Watson, S.; Luige, J.; Konan, S. N.; Dam, P. A.; Brambilla, A.; Petersen, H. O.; Vang Orom, U. A.

The RNA modification m6A is the most abundant internal RNA modification in eukaryotic mRNAs and long non-coding RNAs and has been implicated in diverse and important biological processes. Notably, m6A has been associated with both pro and anti-tumorigenic roles depending on cellular and biological context. In basal-like triple negative breast cancer (TNBC), heterozygous loss of the m6A methyltransferase METTL3 and increased levels of the m6A demethylase FTO are associated with poor prognosis and an increased risk of metastasis. Here, using CRISPR generated METTL3 heterozygous knockout TNBC cell lines (MDA-MB-468) and Nanopore direct RNA sequencing, we characterise transcriptome-wide changes in m6A modification patterns following partial loss of METTL3. We reveal that partial loss of global m6A is associated with preferential changes in the methylation status of transcripts involved in translational control, leading to an increase in translational output and proliferative capacity.
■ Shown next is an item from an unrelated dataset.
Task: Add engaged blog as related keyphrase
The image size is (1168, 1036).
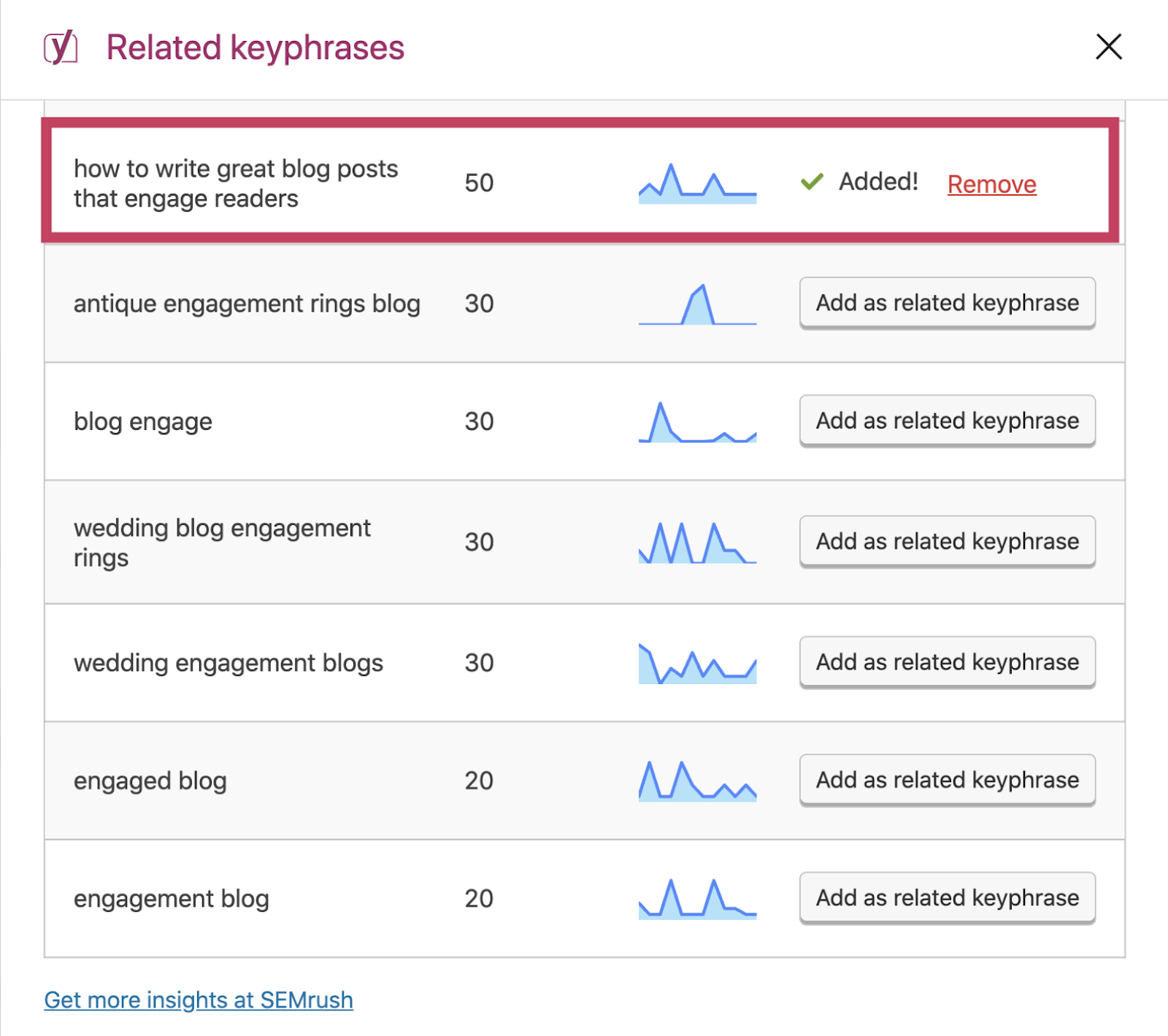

In contrast, strong pharmacologic inhibition of METTL3 suppresses translation and proliferation. Our findings highlight how m6A levels differentially regulate gene expression in a dose dependent manner and provides a deeper molecular understanding of the RNA modification m6A and its role in fine-tuning translation and affecting both tumorigenesis and cancer progression.